◆ QUOTED TEXT:
Amos 1 & Psalm 144

Amos

Chapter 1

The words of Amos, who was among the shepherds of Tekoa, which he saw concerning Israel in the days of Uzziah king of Judah and in the days of Jeroboam the son of Joash, king of Israel, two years before the earthquake.

    And he said:

    “The LORD roars from Zion
        and utters his voice from Jerusalem;
    the pastures of the shepherds mourn,
        and the top of Carmel withers.”
    
    
        Thus says the LORD:

    “For three transgressions of Damascus,
        and for four, I will not revoke the punishment,
    because they have threshed Gilead
        with threshing sledges of iron.
    So I will send a fire upon the house of Hazael,
        and it shall devour the strongholds of Ben-hadad.
    I will break the gate-bar of Damascus,
        and cut off the inhabitants from the Valley of Aven,
    and him who holds the scepter from Beth-eden;
        and the people of Syria shall go into exile to Kir,”

◆ RAW DATA:
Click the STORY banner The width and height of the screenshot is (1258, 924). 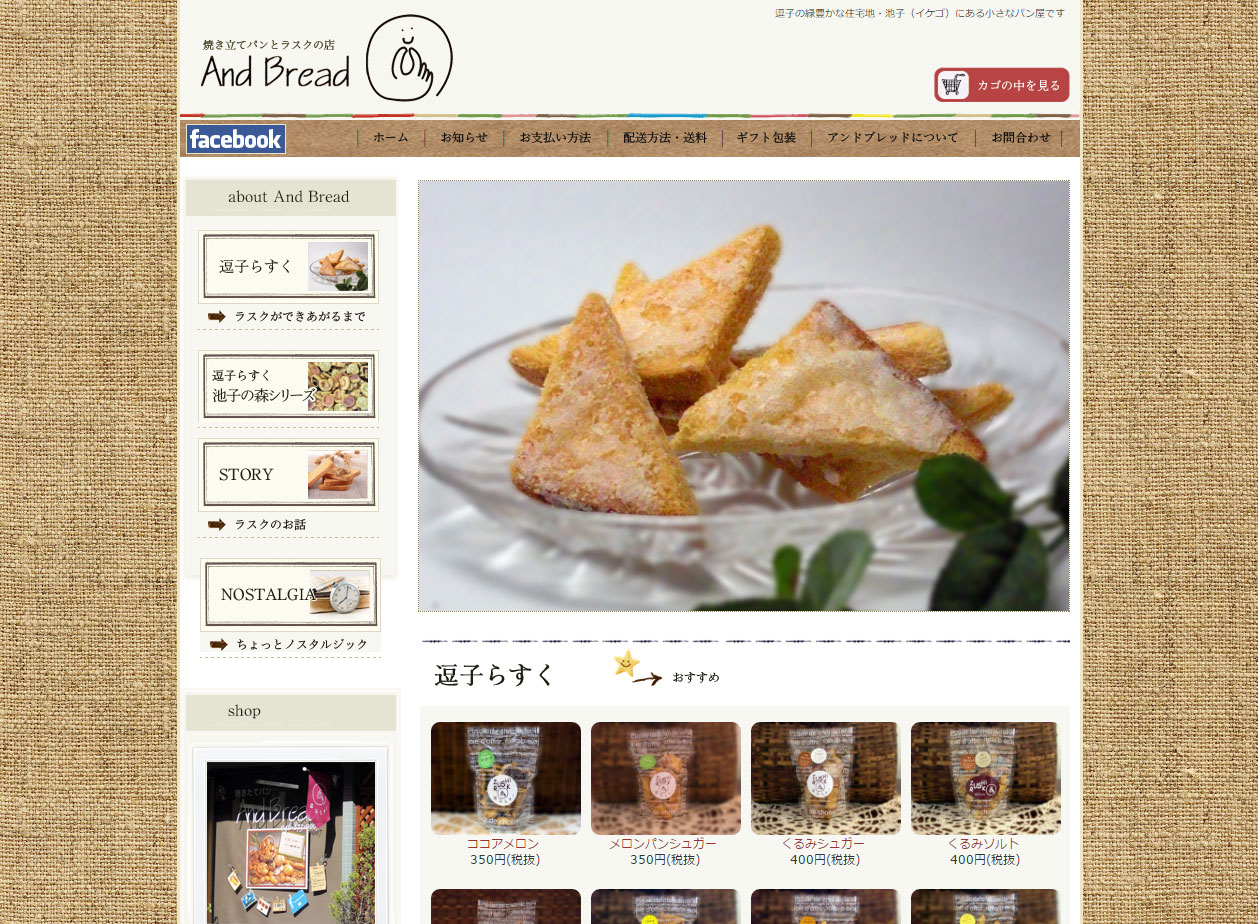point(288,475)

◆ TASKS TO CARRY OUT:
(1) According to the Amos passage, how long before the earthquake did Amos see these words concerning Israel?
(2) In the Amos passage, why will the LORD not revoke the punishment of Damascus? Answer in one to three sentences.
(3) Translate this sentence from the Amos passage into Spanish: "The LORD roars from Zion and utters his voice from Jerusalem; the pastures of the shepherds mourn, and the top of Carmel withers."

◆ SOLUTIONS IN ORDER:
(1) Two years before the earthquake.

(2) The LORD will not revoke the punishment because Damascus threshed Gilead with threshing sledges of iron.

(3) El SEÑOR ruge desde Sion y da su voz desde Jerusalén; los pastizales de los pastores se enlutan, y la cumbre del Carmelo se seca.